Hello,

I am trying to contribute to two separate issues in one email; forgive me if
this is not allowed.
TAX CUTS and expansion / recession
Thanks to Tom Walker remarks (and epilogue below).  I broadly agree.

We know one thing: business as usual ain't going to cut it. The probable is
no longer possible. Whatever happens next is bound to be "improbable".

IMHO, the probable thing, and at the same time unprecedented in its depth
(would this merit the qualification of "improbable"?), would be a recession
scenario, of drastic and painful consequences (and not equally distributed,
neither domestically nor across the borders).
Such an outcome does not imply to say that a fiscal relaxation would not
have *any*  Keynesian effect at all. In a demand-driven setting an increase
of disposable income would have a multiplier effect. Such does not
contradict the fact that it could be very little, or too little, and thus
not sufficient to overcome a recession.  Further, a tax relaxation may have
a different impact depending on how this is distributed across household
income levels. I agree with this (thanks, Max for your remarks), but
unfortunately, in the model we used for the "Implosion..." we did not go as
far as to specifying different types of households with different
propensities.

WEALTH EFFECTS.
The WSJ article is consistent with our analysis. Moreover, our 'private
expenditure function' is influenced, among others, by the evolution of
prices in the stock market *and* in the housing/ real state market.
However, any form of credit, refinancing, or whatever *based on a
debt/wealth* indicator is misleading; or, as Jim put it, "it continues the
development of a bubble economy". Looking solely at the house market, what
is going on now in the US seems a reminiscence of the Japanese bubble a
decade ago (from the very little I know of it).
Yet, I am not sure whether I understand Michael remarks:
the wealth makes debt seem somewhat rational since it is tied to an
underlying "value".

What I think is (and I am sorry to insist again and again on the same) that
the meaningful indicator, for the private sector as a whole, is the ratio
*Debt/income*, because debts cannot be paid, on the aggregate, with wealth.
Wealth needs to be either cashed; or more credit (which would lead to more
debt to be serviced) needs to be granted. And there is a limit to both.

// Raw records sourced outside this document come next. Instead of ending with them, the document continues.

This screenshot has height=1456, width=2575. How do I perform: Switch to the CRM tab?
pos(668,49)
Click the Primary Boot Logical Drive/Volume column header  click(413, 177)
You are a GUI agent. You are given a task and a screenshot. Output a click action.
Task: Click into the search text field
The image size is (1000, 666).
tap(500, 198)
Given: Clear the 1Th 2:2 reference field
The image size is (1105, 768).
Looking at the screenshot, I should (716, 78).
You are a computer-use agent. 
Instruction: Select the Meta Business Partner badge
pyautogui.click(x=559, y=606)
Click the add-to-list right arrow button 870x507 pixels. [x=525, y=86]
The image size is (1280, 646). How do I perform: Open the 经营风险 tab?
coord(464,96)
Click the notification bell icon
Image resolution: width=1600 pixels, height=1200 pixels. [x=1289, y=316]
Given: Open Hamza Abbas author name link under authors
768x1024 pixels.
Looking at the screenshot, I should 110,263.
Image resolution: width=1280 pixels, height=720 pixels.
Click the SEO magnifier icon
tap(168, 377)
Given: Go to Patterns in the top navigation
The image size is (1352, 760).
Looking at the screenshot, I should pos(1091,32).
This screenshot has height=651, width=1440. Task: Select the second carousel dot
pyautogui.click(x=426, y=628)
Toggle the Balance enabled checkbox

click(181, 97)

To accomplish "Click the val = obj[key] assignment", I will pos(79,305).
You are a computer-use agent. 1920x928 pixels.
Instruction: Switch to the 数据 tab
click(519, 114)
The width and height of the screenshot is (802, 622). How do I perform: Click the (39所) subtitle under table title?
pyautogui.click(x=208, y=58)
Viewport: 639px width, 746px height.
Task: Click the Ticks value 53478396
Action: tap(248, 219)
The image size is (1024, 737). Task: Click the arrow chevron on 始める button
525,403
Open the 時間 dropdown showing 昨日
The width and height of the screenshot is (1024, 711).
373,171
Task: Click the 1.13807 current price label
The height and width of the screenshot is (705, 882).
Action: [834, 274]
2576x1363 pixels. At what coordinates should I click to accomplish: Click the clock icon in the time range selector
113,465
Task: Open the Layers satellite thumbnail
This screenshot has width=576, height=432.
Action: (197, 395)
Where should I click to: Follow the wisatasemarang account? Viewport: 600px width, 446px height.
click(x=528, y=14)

The above does not mean that the debt/income ratio needs to be guiding the
behaviour of consumers (or private expenditure in the aggregate). I
personally think that it is not the case, that the 'fear of bankruptcy" is
somehow less significant than the 'frenzied rush of the tide'. In a
(classic, IMO) article of C. Diaz-Alejandro (1985) "Good-bye financial
repression, hello financial crisis" he expresses quite well the sentiment of
consumers:
"when everybody is bankrupt, nobody is!".

Our point, in the "Implosion..." paper was not that debt/ income ratio is
guiding consumers, but that such indicator ought to inform economists and
policy-makers of the risk of letting things going this pace.